WHAT IS REQUIRED: Write down the lines exactly as they appear, from the one that contains "At what coordinates should I click to accomplish: Click the add" through the final line of the records, so that both ends are kept and no pictures come along.

EXERCISE INPUTS:
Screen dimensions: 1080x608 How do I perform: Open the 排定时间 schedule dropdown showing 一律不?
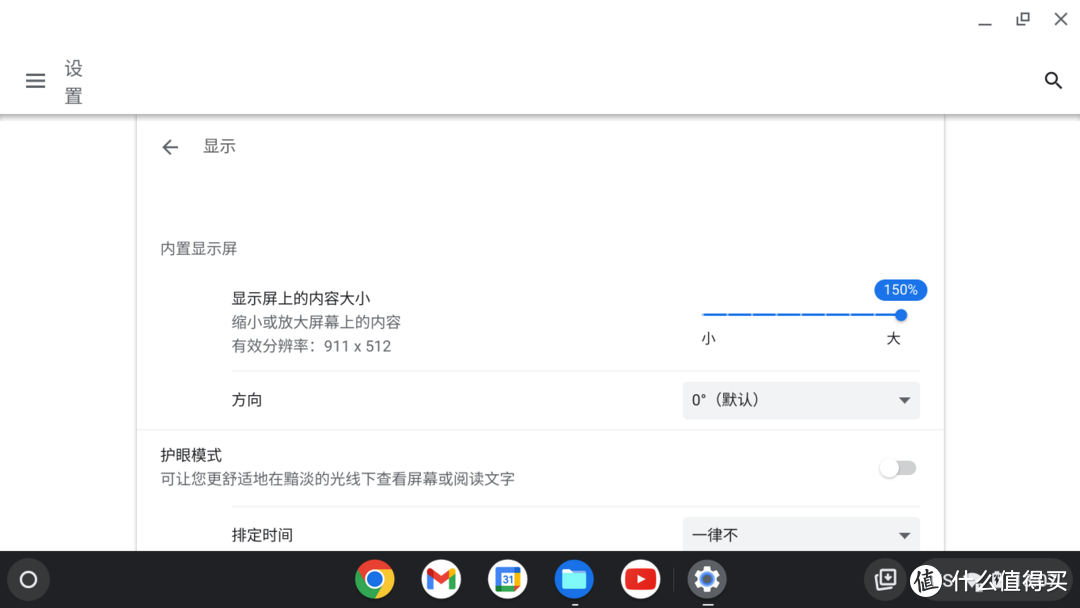pos(800,535)
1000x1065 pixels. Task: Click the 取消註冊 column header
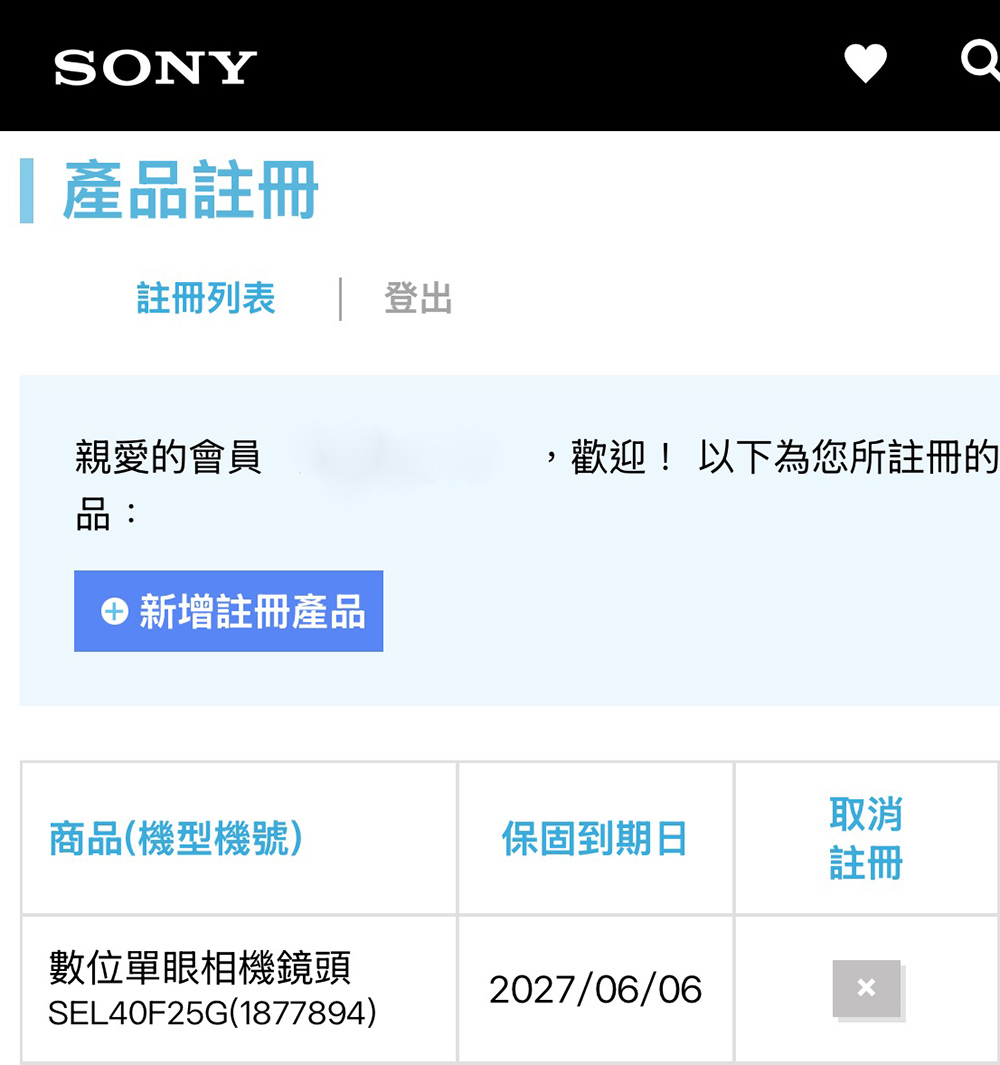(865, 838)
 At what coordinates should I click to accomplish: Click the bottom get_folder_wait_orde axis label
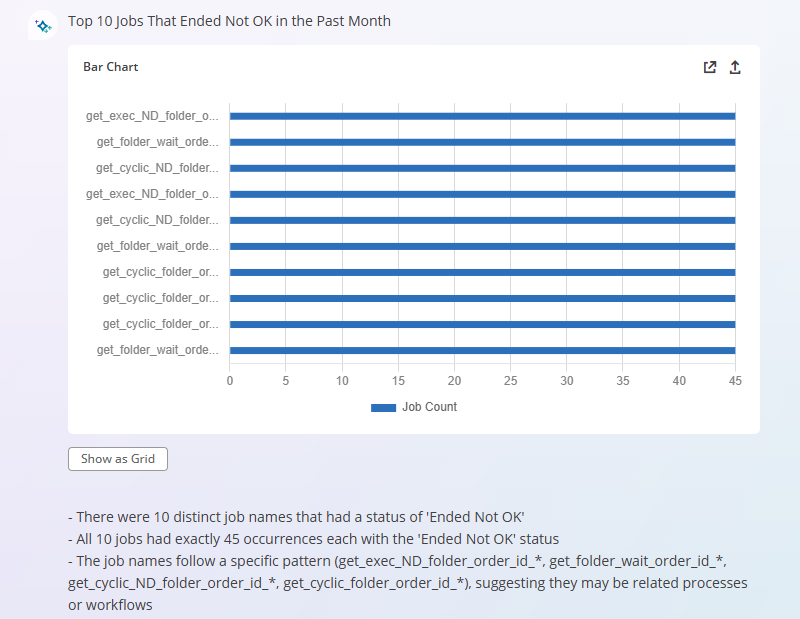(x=157, y=350)
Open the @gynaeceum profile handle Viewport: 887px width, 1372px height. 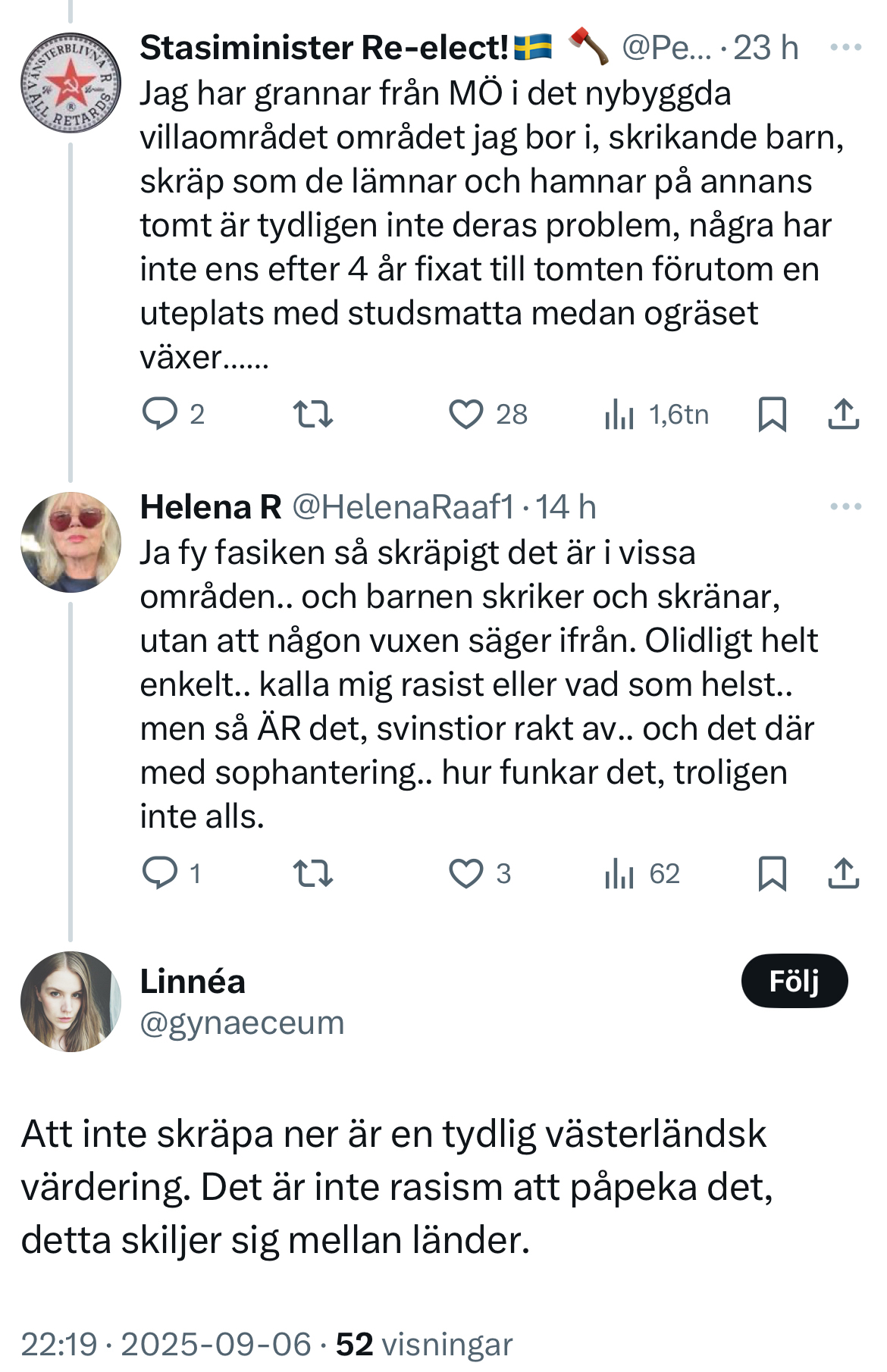coord(242,1023)
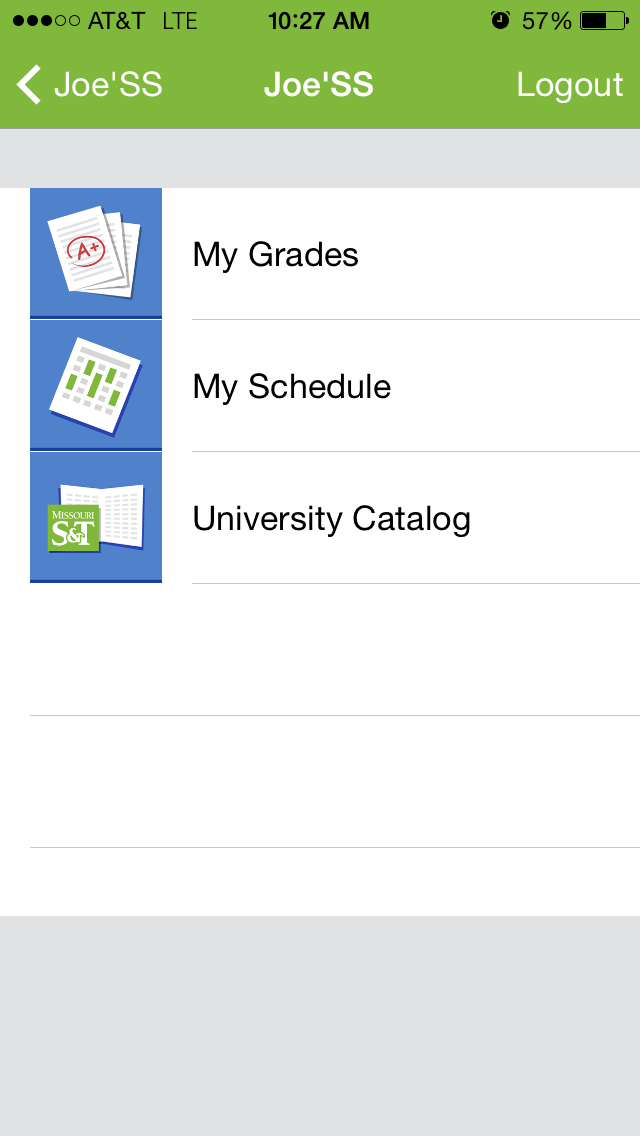Image resolution: width=640 pixels, height=1136 pixels.
Task: Tap the gray strip above My Grades
Action: click(320, 158)
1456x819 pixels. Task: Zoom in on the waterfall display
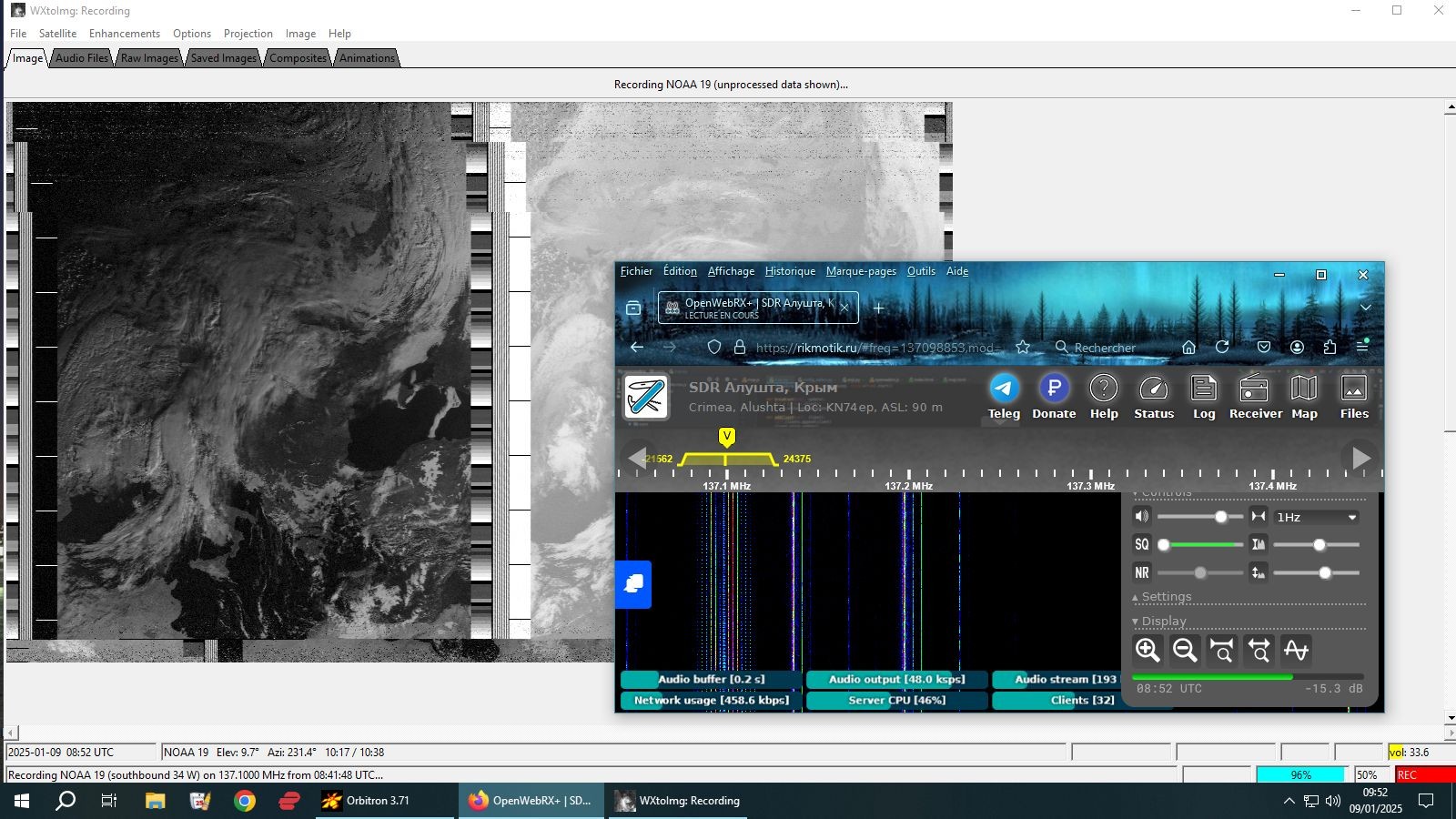tap(1148, 650)
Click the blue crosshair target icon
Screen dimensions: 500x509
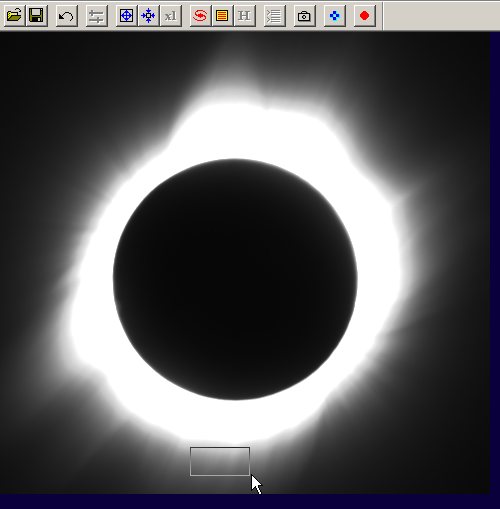tap(126, 15)
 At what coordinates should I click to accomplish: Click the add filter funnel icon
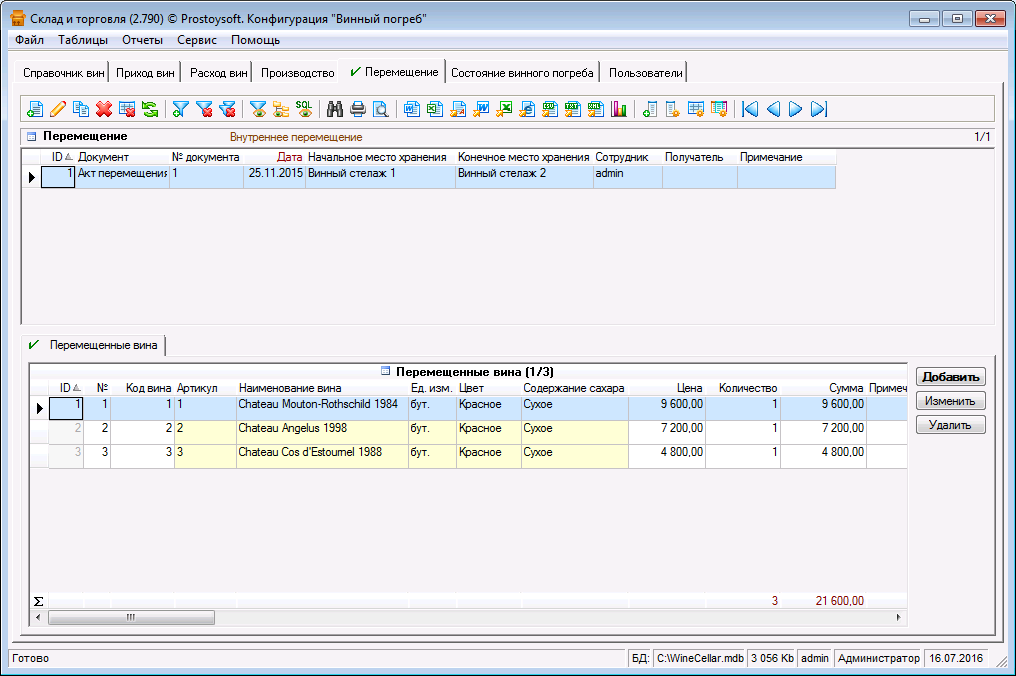pyautogui.click(x=181, y=109)
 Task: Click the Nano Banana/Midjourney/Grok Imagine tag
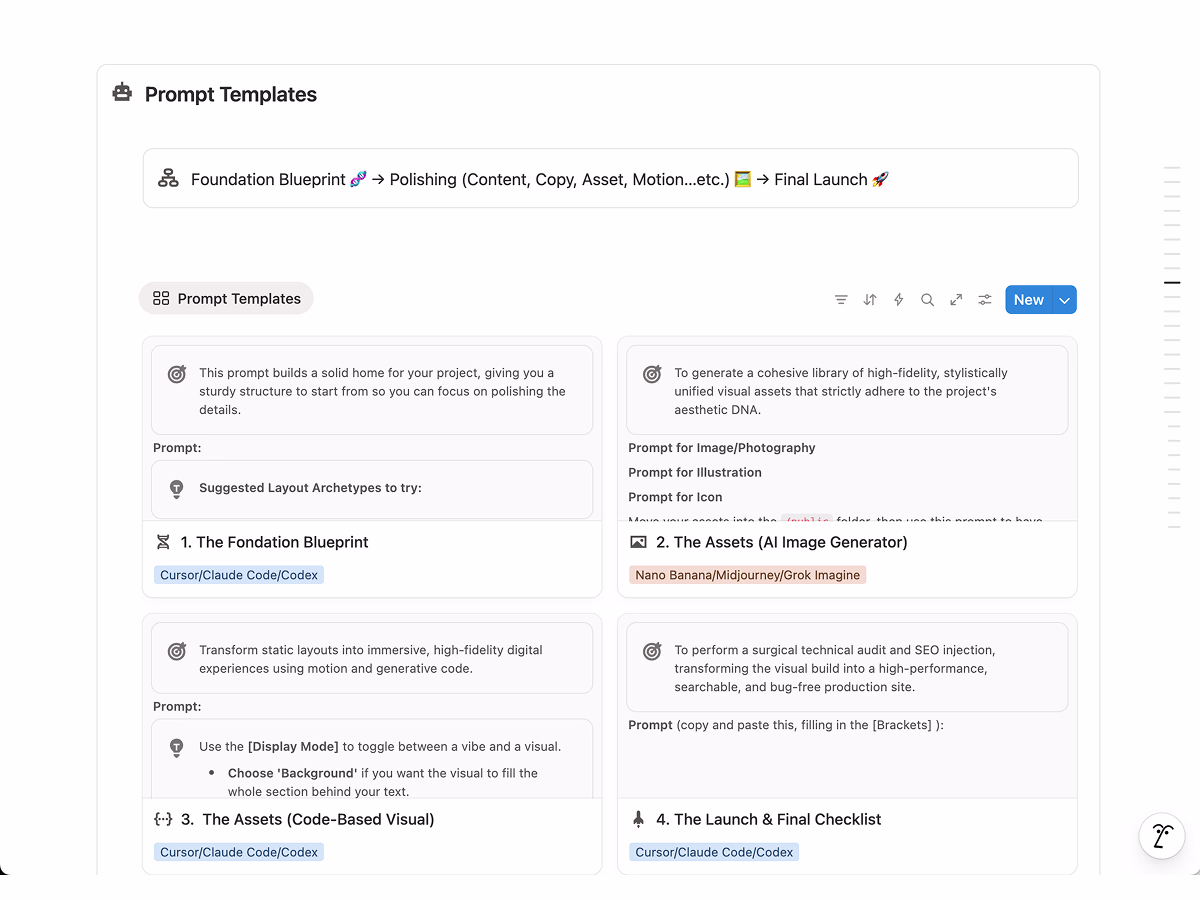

WRITTEN SOLUTION:
 At what coordinates should I click to accomplish: Click the add filter funnel icon
pyautogui.click(x=181, y=109)
 Task: Click the Nano Banana/Midjourney/Grok Imagine tag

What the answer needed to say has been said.